Outlook for Indian synthetic textiles stable – Fitch
Fitch Ratings says that the outlook for the Indian cotton textiles is negative to stable in 2012, while the outlook for the Indian synthetic textiles is stable.
Margin pressure persists for both cotton and synthetic textiles driven by rising wage costs and power costs (including shortage of power), and higher interest rates. Cotton textiles are also facing challenges of a slower demand pick-up and a loss of margins; however, recovery is expected from the falling cotton prices, subject to any further volatility in input costs or forex movements.

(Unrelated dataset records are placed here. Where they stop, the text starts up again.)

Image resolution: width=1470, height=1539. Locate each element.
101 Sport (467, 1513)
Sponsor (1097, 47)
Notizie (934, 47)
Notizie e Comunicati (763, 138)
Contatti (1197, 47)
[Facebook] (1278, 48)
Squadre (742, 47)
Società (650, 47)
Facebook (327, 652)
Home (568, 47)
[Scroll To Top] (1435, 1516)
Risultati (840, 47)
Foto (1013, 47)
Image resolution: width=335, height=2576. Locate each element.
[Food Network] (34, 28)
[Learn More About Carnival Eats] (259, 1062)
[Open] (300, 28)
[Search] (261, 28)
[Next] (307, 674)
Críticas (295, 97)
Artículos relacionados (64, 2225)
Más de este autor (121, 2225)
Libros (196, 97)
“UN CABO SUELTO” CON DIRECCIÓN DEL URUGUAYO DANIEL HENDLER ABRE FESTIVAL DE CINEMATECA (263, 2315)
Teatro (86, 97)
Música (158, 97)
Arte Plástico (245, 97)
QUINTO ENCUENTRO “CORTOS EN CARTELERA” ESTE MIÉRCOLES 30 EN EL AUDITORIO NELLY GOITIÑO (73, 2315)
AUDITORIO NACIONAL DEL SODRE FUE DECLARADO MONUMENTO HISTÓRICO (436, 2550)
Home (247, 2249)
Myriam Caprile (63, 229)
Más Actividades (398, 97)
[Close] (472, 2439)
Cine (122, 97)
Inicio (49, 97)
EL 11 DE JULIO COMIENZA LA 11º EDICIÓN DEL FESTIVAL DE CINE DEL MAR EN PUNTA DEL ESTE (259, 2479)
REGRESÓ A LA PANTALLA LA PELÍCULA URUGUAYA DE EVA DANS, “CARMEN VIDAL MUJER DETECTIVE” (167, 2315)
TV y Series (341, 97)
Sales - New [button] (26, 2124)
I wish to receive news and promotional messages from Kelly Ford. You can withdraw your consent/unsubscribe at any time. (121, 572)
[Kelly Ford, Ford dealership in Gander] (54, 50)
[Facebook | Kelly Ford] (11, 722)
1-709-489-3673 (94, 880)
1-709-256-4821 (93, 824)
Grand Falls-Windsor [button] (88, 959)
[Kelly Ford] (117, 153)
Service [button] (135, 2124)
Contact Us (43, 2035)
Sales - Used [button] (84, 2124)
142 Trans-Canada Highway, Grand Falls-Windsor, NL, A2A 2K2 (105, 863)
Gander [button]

Synthetic textiles benefit from higher demand for blended textiles, although margins can turn volatile in sync with crude oil price volatility.
Weak demand for cotton and cotton products in YTD FY12 was mainly a result of existing inventories causing mills to postpone any further buying in the backdrop of uncertainty in overseas demand for textiles. Weak demand, labour and power shortage in textiles centres such as Bhiwandi and Tirupur have lead to about 50% of underused capacities.
Instead of adding capacity in India, garment manufacturers are looking at options of setting up capacity or outsourcing job work to Bangladesh to benefit from the lower cost of production.
Cash losses for cotton yarn manufacturers and lower-end fabric companies in H112 impaired their debt repayment capacity leading to several instances of over-utilisation of working capital limits.
Some Fitch-rated textile companies defaulted in YTD FY12 due to an inability to obtain a timely increase of working capital facilities, as banks tightened lending criteria for the sector. Refinancing risks would increase for distressed textile companies in 2012 as the Reserve Bank of India and the Finance Ministry have rejected the proposal for restructuring of textile loans.
FY12 financial leverage will deteriorate for most textile companies due to their higher working-capital debt and lower EBITDA compared with previous year's; and deleveraging will remain a challenge for the sector in 2012.
Given the challenging operating environment led by the uncertainty over demand growth, volatility in raw-material prices and persistent increases in other operating costs coupled with the stress on liquidity, it is unlikely that the sector's outlook will turn positive. However, if falling cotton prices translate into a revival of demand and capacity utilisation, the outlook on cotton textiles could turn stable in the last two quarters of 2012.
The outlook on the synthetic textiles may be revised to Negative if raw-material prices increase substantially, making synthetic textiles less competitive than cotton. Downside risks to the outlook also include the adverse impact of policy changes and a prolonged demand slowdown.
Fitch-rated Indian textile companies include Rupa & Company Limited ('Fitch A-(ind)'/Stable), Balkrishna Synthetics Limited ('Fitch BBB-(ind)'/Negative), Ginni Filaments Limited ('Fitch B+(ind)'/Stable) and Eastman Exports Global Clothing Private Limited ('Fitch A-(ind)'/Stable).